In contrast, he added, the interaction between H. pylori and germline risk variants had not been identified in the past, and points to the potential clinical benefits of testing for H. pylori in individuals carrying pathogenic homologous recombination gene variants and eradicating such infections if they do occur.
When they dug into the level of risk linked to H. pylori infection in individuals with or without germline risk variants in these genes, the researchers estimated that an 85-year-old carrying risky variants in combination with H. pylori bacteria would have a cumulative gastric cancer risk coming in at roughly 45.5 percent, while an H. pylori-infected individual of the same age would have a 14.4 percent cumulative risk of the disease in the absence of pathogenic germline variants.

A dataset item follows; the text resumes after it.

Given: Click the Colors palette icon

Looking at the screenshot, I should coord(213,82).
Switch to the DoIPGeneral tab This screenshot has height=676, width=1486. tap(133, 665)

"The effect that the interaction between germline pathogenic variants in homologous recombination genes and H. pylori infection had on gastric cancer risk was much larger than the effects of interactions between these variants and other environmental factors (smoking, drinking, obesity, and sodium intake)," the authors reported, adding that the interaction "was independent of the other environmental factors."
The team cautioned that the current analysis focused on SNPs and small insertions and deletions analyzed in specific cancer-related genes in East Asian participants in a retrospective manner, and suggested that further work is needed to explore potential contributions by copy number and other alterations in a more prospective or randomized manner.
"[A]lthough the patients with gastric cancer in this study are representative of the broader population of patients with gastric cancer encountered by clinicians in practice in East Asia, there are biologic differences between the East Asian and Western types of H. pylori," the authors wrote, noting that "[f]urther evaluations of the Western type of H. pylori are warranted."